● **Activity**: Return each line below holding the string "computer".

--------------------

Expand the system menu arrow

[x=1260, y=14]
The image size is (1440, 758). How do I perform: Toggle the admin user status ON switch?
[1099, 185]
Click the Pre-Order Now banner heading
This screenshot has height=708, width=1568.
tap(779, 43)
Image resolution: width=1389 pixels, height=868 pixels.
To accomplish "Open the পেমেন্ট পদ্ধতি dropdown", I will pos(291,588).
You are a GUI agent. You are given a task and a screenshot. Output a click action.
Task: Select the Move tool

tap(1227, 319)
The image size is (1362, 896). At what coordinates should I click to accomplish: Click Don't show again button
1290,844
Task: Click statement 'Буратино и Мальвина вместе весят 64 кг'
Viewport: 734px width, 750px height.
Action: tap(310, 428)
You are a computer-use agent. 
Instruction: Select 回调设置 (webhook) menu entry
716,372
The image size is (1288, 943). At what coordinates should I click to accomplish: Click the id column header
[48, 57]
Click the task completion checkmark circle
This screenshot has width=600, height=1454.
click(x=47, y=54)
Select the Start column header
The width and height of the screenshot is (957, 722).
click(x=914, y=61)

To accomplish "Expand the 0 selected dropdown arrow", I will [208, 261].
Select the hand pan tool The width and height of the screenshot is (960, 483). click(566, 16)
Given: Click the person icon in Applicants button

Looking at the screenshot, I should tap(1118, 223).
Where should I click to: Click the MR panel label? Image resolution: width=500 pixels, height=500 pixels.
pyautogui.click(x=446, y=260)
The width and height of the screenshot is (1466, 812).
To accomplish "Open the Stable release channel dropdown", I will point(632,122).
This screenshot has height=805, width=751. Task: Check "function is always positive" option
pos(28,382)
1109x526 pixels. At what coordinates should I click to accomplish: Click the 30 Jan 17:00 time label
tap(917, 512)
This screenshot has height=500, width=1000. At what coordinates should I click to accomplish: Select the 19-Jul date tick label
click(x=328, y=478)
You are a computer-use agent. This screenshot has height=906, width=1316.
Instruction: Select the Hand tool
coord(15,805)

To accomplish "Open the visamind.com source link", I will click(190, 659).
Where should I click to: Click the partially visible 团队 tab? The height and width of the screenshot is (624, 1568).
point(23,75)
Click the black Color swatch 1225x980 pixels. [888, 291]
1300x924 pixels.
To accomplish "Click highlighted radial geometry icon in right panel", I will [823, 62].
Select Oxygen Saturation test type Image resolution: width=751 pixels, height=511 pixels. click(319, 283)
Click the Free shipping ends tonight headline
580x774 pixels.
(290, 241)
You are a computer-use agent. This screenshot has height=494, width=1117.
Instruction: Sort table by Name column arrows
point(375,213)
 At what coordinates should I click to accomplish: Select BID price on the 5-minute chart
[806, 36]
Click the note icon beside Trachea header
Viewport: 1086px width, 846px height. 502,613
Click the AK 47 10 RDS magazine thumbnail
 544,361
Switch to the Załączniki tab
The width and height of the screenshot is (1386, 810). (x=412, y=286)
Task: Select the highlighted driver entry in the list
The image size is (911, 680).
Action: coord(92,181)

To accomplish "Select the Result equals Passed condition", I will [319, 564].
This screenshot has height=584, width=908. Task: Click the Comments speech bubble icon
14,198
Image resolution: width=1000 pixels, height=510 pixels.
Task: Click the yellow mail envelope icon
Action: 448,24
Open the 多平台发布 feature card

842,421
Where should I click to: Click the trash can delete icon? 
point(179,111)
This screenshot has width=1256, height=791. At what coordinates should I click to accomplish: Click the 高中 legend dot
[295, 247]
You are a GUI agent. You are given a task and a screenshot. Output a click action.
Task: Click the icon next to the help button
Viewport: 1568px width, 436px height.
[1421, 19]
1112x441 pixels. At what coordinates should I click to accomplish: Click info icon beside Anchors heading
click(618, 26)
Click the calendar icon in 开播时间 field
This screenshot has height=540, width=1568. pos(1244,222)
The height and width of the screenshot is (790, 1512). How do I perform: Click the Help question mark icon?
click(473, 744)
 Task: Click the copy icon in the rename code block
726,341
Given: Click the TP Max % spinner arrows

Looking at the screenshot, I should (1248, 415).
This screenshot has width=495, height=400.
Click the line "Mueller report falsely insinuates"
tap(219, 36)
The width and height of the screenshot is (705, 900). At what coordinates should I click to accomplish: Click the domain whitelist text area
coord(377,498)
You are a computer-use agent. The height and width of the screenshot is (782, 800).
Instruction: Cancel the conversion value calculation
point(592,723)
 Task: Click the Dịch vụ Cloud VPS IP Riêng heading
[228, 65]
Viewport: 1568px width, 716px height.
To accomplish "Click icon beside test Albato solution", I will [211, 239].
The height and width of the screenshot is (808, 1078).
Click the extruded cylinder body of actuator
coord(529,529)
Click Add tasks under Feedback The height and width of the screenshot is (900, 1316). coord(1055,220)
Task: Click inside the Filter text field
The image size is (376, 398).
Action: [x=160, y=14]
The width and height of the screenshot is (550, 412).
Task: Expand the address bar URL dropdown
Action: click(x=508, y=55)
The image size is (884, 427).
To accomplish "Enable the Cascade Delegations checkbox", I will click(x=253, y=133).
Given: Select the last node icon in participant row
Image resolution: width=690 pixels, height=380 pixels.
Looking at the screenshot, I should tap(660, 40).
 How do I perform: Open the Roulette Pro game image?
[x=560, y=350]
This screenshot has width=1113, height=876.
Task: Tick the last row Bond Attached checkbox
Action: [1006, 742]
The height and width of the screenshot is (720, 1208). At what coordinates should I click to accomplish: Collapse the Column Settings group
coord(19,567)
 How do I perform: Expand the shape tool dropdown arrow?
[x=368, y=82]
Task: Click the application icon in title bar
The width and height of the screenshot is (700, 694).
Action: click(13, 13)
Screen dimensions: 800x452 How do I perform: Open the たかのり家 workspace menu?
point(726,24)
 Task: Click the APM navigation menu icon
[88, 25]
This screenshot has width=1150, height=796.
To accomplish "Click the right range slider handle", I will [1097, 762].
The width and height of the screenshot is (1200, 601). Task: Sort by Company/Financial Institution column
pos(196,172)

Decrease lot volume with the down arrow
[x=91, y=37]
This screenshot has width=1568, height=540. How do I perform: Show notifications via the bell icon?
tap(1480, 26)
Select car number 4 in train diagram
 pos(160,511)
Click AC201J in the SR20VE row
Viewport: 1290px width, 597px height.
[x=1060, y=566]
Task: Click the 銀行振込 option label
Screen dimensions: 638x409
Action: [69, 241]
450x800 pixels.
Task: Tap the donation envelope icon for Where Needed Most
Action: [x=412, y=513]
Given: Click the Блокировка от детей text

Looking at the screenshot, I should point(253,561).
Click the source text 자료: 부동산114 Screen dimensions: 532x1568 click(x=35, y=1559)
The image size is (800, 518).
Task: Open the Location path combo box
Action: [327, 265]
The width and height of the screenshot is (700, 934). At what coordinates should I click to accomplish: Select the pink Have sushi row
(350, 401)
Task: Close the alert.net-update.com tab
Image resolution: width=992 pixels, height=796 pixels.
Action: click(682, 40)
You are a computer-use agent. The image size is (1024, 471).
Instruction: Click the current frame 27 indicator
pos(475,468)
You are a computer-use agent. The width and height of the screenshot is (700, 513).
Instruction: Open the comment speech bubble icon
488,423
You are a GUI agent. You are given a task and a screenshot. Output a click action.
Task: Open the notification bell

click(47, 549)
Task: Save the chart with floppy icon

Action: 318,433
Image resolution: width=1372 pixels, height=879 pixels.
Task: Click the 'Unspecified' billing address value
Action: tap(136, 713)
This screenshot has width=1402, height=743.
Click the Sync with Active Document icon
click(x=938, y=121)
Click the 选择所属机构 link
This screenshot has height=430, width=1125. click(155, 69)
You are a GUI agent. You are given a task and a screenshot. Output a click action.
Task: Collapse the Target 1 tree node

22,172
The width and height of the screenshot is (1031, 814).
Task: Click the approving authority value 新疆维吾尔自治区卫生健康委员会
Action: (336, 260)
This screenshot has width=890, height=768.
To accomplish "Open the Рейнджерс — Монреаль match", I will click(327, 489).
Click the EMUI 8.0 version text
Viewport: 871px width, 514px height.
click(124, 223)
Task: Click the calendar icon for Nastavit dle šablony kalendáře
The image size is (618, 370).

--------------------

● **Solution to this problem**:
You are a computer-use agent. 
You are a computer-use agent. This screenshot has height=906, width=1316.
You are a computer-use agent. This screenshot has height=494, width=1117.
You are a computer-use agent. The height and width of the screenshot is (782, 800).
You are a computer-use agent. The image size is (1024, 471).
You are a computer-use agent. The width and height of the screenshot is (700, 513).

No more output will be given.